Start of Exercise materials
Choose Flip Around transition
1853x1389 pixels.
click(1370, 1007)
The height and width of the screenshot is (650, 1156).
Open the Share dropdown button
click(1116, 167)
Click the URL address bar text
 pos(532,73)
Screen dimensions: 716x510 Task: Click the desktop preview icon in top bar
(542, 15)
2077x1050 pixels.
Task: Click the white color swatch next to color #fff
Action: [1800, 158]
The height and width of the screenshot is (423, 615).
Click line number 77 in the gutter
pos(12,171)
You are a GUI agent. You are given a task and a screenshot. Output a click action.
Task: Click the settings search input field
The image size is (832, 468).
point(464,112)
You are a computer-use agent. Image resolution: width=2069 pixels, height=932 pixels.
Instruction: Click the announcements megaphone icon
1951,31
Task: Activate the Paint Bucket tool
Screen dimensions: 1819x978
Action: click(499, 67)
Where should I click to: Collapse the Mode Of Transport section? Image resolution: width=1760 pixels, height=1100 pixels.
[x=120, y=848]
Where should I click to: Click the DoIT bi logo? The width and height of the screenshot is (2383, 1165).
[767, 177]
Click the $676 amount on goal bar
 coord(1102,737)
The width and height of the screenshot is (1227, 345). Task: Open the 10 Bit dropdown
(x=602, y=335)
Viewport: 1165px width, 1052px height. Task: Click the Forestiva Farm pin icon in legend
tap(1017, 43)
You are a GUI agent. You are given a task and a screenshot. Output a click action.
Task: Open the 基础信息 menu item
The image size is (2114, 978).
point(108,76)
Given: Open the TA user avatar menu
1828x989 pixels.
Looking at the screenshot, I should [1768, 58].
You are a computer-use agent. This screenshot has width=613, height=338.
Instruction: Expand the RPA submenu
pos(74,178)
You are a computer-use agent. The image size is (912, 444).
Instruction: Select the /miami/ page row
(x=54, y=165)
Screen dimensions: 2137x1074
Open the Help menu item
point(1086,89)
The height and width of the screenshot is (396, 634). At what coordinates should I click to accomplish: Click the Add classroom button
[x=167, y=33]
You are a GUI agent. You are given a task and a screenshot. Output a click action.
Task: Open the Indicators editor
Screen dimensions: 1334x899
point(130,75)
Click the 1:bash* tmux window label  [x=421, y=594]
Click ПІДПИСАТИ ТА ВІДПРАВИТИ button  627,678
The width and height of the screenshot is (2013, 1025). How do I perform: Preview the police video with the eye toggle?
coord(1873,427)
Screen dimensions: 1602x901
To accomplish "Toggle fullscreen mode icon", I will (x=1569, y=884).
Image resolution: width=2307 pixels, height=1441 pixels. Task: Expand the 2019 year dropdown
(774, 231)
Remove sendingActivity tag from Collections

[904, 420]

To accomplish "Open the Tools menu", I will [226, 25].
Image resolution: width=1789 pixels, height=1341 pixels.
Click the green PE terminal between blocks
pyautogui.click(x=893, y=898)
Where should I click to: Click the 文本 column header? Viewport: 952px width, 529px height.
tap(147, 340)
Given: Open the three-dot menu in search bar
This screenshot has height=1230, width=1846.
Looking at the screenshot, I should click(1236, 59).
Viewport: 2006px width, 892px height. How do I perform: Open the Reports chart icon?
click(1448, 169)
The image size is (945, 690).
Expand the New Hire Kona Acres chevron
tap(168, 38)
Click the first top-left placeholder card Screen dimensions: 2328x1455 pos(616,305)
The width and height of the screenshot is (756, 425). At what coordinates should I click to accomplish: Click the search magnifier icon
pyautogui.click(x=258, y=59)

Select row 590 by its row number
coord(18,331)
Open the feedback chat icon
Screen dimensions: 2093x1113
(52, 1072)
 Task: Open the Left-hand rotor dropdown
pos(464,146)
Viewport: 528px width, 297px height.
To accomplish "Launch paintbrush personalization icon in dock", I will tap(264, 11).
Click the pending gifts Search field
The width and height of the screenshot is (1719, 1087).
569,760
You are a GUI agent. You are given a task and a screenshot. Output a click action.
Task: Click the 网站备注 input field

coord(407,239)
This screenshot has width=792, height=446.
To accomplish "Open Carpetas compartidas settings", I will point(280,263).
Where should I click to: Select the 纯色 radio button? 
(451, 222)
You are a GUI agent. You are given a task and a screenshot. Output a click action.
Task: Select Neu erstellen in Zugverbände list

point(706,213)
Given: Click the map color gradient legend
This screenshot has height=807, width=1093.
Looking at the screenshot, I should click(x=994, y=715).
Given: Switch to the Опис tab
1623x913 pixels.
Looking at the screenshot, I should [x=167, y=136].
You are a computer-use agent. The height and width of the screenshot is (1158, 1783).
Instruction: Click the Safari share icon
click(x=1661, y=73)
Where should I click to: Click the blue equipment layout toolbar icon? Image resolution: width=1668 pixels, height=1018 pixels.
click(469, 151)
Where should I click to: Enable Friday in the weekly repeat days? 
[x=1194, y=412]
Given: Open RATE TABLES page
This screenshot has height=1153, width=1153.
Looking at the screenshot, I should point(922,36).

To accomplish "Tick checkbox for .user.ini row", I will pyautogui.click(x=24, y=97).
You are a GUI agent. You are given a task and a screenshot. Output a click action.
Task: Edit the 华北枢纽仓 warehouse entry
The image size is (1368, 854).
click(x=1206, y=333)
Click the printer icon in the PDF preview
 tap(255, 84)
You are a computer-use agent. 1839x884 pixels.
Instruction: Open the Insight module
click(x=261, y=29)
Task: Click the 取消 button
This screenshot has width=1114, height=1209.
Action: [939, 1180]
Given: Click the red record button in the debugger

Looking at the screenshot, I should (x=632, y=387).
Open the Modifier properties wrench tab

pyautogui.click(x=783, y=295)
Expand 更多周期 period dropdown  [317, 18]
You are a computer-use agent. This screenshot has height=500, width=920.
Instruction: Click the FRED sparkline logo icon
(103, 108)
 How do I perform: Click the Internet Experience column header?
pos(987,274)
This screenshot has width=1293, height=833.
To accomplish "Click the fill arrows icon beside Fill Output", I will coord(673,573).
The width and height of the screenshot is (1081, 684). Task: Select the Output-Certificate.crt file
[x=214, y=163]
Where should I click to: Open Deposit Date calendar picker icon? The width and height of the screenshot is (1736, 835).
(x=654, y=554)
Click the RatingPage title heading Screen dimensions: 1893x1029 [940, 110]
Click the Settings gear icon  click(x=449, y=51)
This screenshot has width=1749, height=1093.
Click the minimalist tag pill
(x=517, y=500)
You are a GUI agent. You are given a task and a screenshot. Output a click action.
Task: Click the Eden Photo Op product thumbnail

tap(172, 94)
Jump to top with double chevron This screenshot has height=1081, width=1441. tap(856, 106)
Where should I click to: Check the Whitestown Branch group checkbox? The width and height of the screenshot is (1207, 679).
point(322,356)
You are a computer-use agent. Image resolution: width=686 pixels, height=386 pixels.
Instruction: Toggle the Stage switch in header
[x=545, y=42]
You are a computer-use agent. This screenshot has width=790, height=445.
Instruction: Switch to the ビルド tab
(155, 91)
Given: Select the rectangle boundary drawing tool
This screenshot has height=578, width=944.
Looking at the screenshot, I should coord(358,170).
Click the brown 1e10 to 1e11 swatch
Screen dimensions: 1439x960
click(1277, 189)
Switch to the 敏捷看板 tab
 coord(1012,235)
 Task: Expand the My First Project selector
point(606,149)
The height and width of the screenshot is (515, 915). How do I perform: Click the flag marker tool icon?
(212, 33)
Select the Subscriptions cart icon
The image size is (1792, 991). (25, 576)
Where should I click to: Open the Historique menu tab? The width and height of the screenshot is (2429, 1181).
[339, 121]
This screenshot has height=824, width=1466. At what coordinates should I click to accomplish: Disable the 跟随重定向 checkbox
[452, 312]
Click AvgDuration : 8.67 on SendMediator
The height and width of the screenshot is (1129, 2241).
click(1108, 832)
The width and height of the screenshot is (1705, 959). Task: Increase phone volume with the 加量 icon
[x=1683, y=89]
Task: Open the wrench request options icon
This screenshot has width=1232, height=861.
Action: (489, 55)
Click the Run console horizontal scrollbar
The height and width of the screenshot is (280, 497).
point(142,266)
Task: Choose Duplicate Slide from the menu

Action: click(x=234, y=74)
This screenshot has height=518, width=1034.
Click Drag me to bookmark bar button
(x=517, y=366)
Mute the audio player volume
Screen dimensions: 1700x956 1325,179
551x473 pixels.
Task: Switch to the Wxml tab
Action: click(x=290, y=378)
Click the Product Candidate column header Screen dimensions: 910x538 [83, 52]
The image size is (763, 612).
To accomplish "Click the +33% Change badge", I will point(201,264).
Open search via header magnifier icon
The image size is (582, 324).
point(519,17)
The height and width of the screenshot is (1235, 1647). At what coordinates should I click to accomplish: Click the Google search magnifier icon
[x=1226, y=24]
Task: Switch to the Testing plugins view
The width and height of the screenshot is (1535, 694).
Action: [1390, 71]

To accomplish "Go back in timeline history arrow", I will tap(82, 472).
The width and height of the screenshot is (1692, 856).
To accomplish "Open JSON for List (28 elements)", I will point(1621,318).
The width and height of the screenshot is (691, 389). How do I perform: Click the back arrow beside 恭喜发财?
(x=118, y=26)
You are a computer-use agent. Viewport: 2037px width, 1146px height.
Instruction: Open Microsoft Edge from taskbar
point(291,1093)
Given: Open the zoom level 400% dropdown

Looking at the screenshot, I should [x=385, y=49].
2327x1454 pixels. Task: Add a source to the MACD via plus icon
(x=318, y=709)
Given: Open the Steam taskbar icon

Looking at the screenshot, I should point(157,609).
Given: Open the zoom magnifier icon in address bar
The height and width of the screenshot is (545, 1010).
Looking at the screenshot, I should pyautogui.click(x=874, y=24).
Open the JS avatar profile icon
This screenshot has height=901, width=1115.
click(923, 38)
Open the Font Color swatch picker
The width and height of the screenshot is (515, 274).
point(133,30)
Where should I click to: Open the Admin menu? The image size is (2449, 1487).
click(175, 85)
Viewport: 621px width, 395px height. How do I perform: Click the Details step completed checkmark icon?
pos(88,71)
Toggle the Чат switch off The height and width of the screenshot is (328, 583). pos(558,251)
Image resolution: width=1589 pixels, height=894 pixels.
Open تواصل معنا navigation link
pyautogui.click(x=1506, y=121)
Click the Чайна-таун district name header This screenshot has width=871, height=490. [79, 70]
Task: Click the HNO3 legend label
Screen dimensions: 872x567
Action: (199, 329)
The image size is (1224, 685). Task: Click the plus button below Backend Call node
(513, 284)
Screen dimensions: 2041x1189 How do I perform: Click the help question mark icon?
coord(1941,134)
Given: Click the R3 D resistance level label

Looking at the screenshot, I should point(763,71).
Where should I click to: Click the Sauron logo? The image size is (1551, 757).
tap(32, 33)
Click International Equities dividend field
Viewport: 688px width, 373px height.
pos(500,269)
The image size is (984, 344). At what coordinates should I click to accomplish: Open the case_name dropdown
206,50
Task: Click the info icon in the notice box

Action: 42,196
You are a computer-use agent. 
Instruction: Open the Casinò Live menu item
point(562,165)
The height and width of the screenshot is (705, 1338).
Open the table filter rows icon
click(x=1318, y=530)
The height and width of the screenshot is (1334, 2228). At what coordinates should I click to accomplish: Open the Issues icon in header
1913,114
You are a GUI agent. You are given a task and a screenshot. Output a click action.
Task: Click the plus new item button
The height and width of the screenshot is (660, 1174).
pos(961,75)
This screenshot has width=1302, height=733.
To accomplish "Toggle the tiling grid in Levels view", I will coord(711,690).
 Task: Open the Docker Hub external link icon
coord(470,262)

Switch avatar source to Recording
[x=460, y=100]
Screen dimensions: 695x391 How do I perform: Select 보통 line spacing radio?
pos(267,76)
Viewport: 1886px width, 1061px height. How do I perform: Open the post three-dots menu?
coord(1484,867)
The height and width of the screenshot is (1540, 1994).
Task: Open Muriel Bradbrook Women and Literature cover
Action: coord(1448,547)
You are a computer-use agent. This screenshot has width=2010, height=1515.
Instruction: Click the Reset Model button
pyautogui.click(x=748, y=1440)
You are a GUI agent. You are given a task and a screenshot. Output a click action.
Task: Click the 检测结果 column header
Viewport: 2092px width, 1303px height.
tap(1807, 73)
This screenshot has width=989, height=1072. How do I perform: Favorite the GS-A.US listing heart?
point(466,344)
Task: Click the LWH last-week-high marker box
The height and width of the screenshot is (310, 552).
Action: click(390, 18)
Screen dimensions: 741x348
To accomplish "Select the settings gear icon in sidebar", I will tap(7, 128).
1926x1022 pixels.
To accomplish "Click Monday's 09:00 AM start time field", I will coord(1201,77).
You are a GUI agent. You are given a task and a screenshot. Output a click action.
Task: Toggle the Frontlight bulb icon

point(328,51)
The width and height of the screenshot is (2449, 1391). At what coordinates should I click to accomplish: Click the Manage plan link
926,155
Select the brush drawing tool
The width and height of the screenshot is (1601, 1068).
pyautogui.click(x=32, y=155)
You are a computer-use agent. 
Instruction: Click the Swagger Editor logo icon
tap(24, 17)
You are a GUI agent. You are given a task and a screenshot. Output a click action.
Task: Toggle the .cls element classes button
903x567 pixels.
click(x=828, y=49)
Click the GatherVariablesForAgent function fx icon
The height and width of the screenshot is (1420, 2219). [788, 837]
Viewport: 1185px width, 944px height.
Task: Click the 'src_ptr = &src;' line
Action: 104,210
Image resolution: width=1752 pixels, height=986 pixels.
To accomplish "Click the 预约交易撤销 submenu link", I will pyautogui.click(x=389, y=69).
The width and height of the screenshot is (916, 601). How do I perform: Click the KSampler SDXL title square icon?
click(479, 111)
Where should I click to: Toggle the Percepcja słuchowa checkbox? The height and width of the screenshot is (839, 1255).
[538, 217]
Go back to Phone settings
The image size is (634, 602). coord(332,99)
End of Exercise materials
Work task | From the line that has "The width and height of the screenshot is (1081, 684)." through the line that has "Given: Select the", copy every line exactly as it appears above, and leave out all others.

Task output |
The width and height of the screenshot is (1081, 684). Task: Select the Output-Certificate.crt file
[x=214, y=163]
Where should I click to: Open Deposit Date calendar picker icon? The width and height of the screenshot is (1736, 835).
(x=654, y=554)
Click the RatingPage title heading Screen dimensions: 1893x1029 [940, 110]
Click the Settings gear icon  click(x=449, y=51)
This screenshot has width=1749, height=1093.
Click the minimalist tag pill
(x=517, y=500)
You are a GUI agent. You are given a task and a screenshot. Output a click action.
Task: Click the Eden Photo Op product thumbnail

tap(172, 94)
Jump to top with double chevron This screenshot has height=1081, width=1441. tap(856, 106)
Where should I click to: Check the Whitestown Branch group checkbox? The width and height of the screenshot is (1207, 679).
point(322,356)
You are a computer-use agent. Image resolution: width=686 pixels, height=386 pixels.
Instruction: Toggle the Stage switch in header
[x=545, y=42]
You are a computer-use agent. This screenshot has width=790, height=445.
Instruction: Switch to the ビルド tab
(155, 91)
Given: Select the rectangle boundary drawing tool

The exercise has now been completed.